Uma estratégia que abranja toda a economia pode parecer desnecessariamente complexa, mas não existem atalhos. Parar as alterações climáticas exigirá mudanças drásticas no comportamento humano e nas nossas economias. Se esses imperativos colidirem com a precariedade generalizada, tanto as pessoas como os governos podem ficar rapidamente assoberbados. Isso ficou claro durante a crise do custo de vida no ano passado. Mesmo na Alemanha, 40% da população não tinha poupanças substanciais às quais recorrer. Quando a subida dos preços da energia e dos alimentos afetou os consumidores e a inflação atingiu três a quatro vezes o seu nível normal, o governo alemão, à semelhança de outros na Europa, não teve escolha a não ser fornecer um massivo apoio fiscal.

Não é preciso ser um intervencionista relutante em matéria de gastos para reconhecer que lançar pacotes de apoio dessa magnitude sempre que a transição climática atinge um ponto difícil é insustentável. Medidas preventivas seriam mais eficientes do que depender de resgates. Reduzir o medo e a ansiedade económicos também ajudaria a criar maiorias para uma transição climática acelerada.

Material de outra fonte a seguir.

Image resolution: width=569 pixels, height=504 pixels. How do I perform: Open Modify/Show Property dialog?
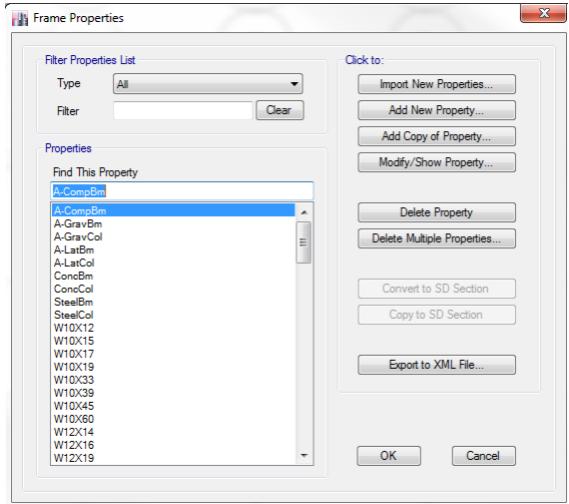tap(437, 162)
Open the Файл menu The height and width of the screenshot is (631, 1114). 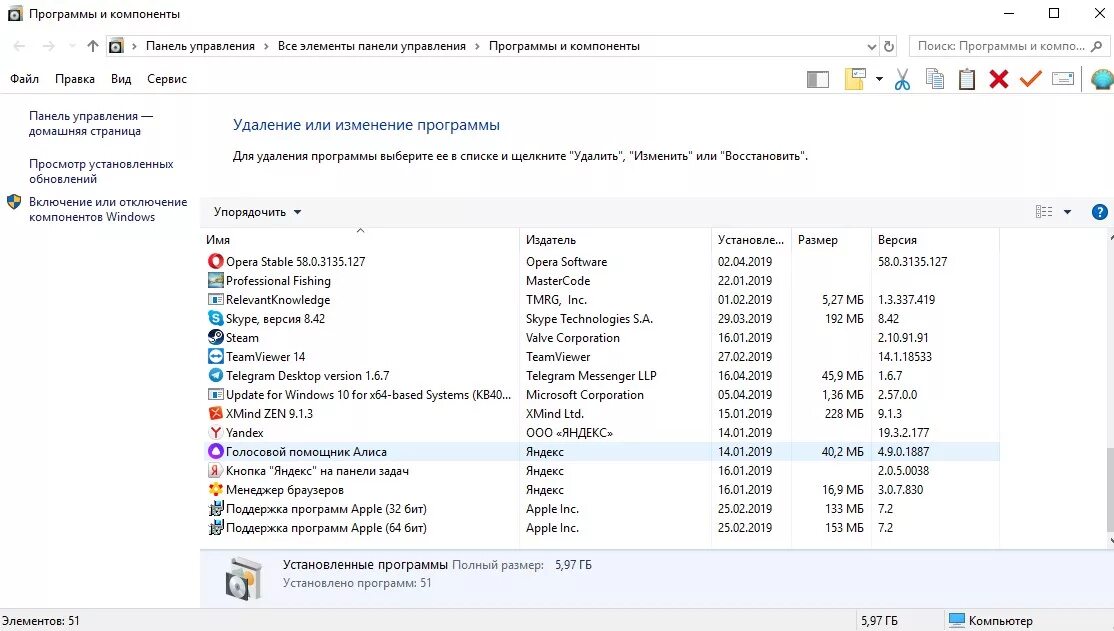(24, 79)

Alcançar empregos estáveis, bons salários mesmo na base da pirâmide hierárquica e, consequentemente, segurança económica, requer uma nova abordagem nas regras orçamentais. O poder de compra a curto prazo não é o problema: as regras orçamentais na UE comprovaram a sua flexibilidade em emergências recentes. A nível europeu, mais propriamente, a ação preventiva requer superar a obsessão inútil com a relação dívida/PIB dos governos nacionais. Em vez disso, os governantes devem focar-se nos indicadores macroeconómicos mais relevantes, tais como o saldo orçamental primário (que exclui o serviço da dívida), bem como nos indicadores mais significativos de prosperidade a longo prazo, como a prontidão dos ativos do bloco para transitar para o carbono zero.

Na Alemanha, onde o Schuldenbremse (travão da dívida)é constitucional, uma ação preventiva poderia caracterizar-se pelo abandono do procedimento amplamente retrógrado docálculo do produto potencial e garantir veículos de financiamento apropriados para investimentos municipais.

O objetivo, por outras palavras, tem de ser a reforma das regras e estruturas orçamentais do âmbito europeu ao municipal, garantindo assim orçamentos estruturais adequados para a próxima década.

Por último, a menos que haja um regresso à estagnação secularpré-COVID, o objetivo não pode ser simplesmente injetar mais dinheiro no sistema. Em vez disso, além de se melhorar os processos de planeamento para acelerar o ajuste do lado da oferta, o sistema tributário tem de ser reformulado para eliminar gradualmente os subsídios aos combustíveis fósseis e gerir qualquer excesso de procura derivado de uma estratégia em toda a economia.

Combater as alterações climáticas requer mais do que acelerar a descarbonização e desenvolver tecnologias verdes. Apela à vinculação da política climática a um conjunto de instrumentos de política mais amplo que melhore a segurança económica. Após a pandemia e mais de uma década de crescimento anémico, muitas pessoas permanecem economicamente vulneráveis. Em todo o lado, as pessoas exigem bons empregos, rendimentos mais elevados e ter capacidade de amortecer choques com as suas próprias economias – pelo menos como primeira linha de defesa. Os ativistas climáticos que caminham ao lado dos sindicatos entendem isso. O mesmo acontece com o presidente dos EUA, Joe Biden, que fez manchetes com o chavão: “Quando penso em clima, penso em empregos”. Já é tempo de a UE seguir o exemplo.